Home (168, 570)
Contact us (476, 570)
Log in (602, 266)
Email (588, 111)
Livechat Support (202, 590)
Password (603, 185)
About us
═══
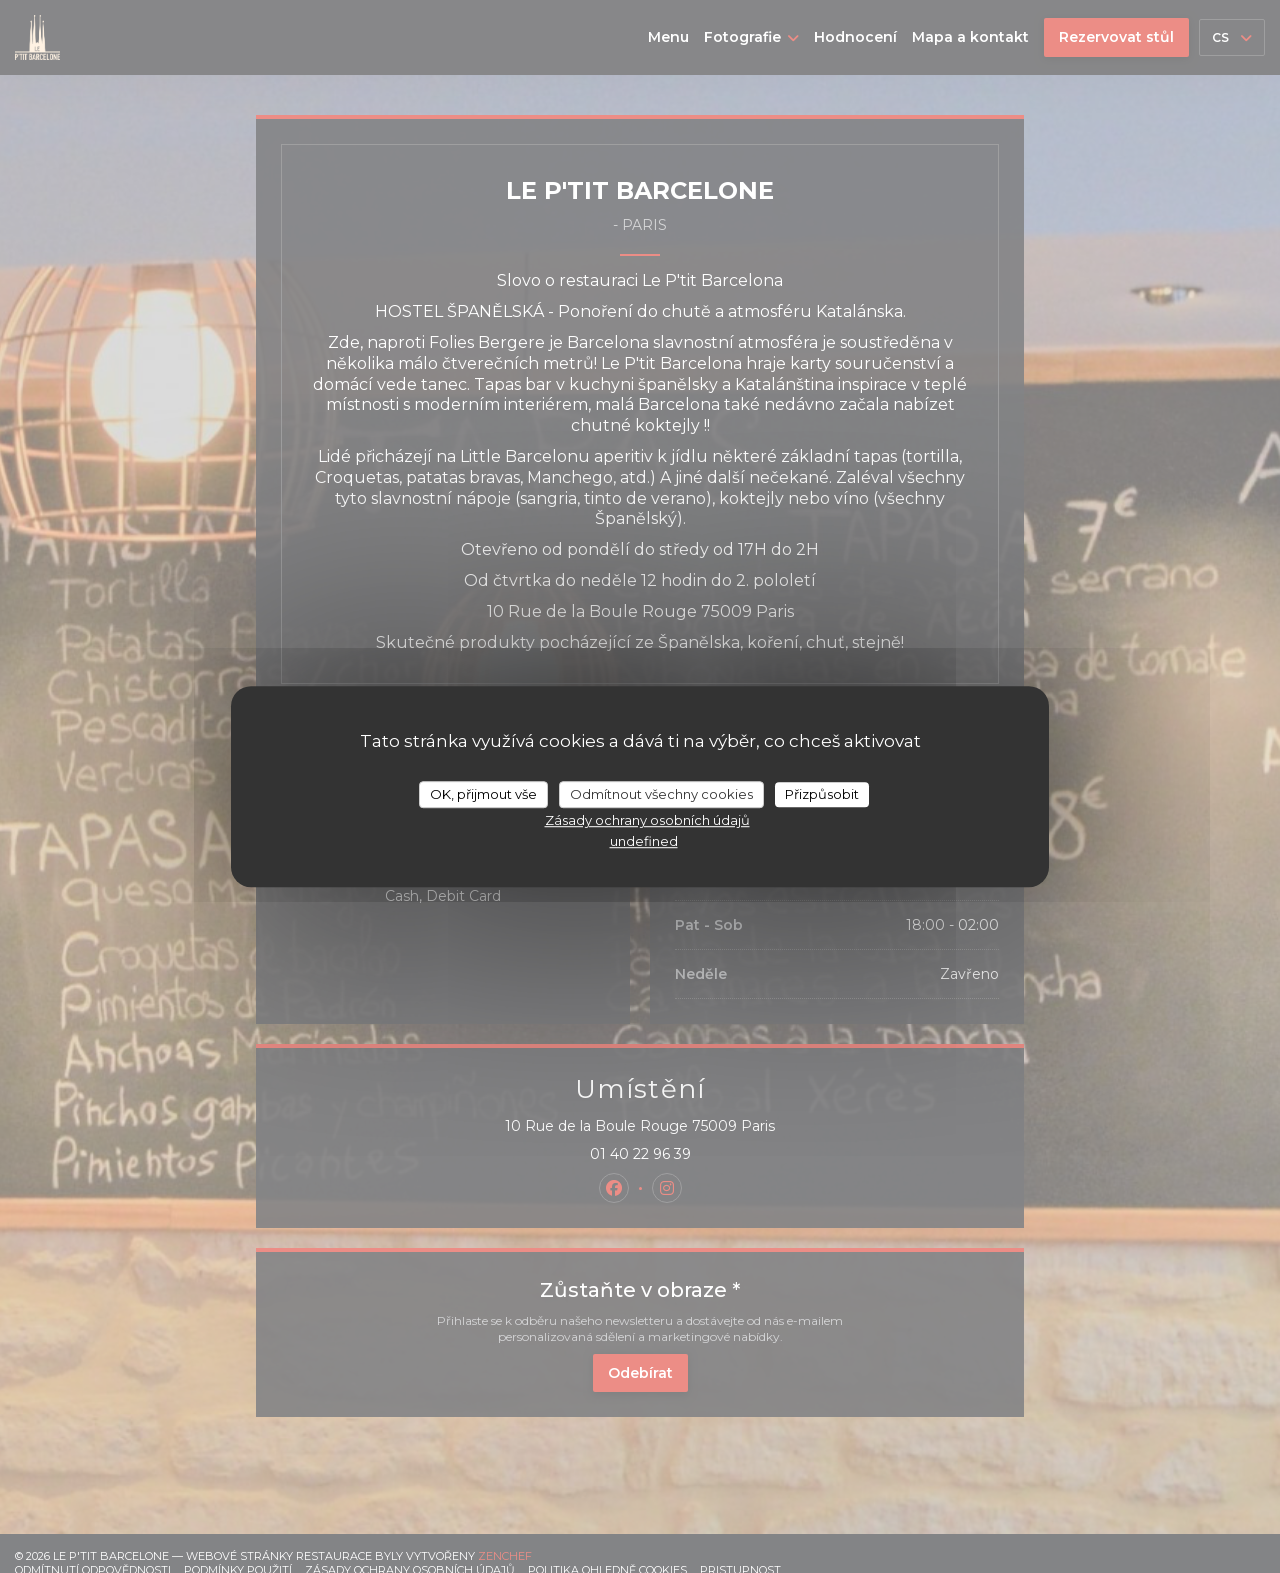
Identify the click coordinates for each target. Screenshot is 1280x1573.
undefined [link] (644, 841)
═══
> EXERCISE PROMPT: Copy the entries word for word, starting with the line that contains "Home (168, 570)" and going on through the line that contains "Password (603, 185)".

> TASK SOLUTION:
Home (168, 570)
Contact us (476, 570)
Log in (602, 266)
Email (588, 111)
Livechat Support (202, 590)
Password (603, 185)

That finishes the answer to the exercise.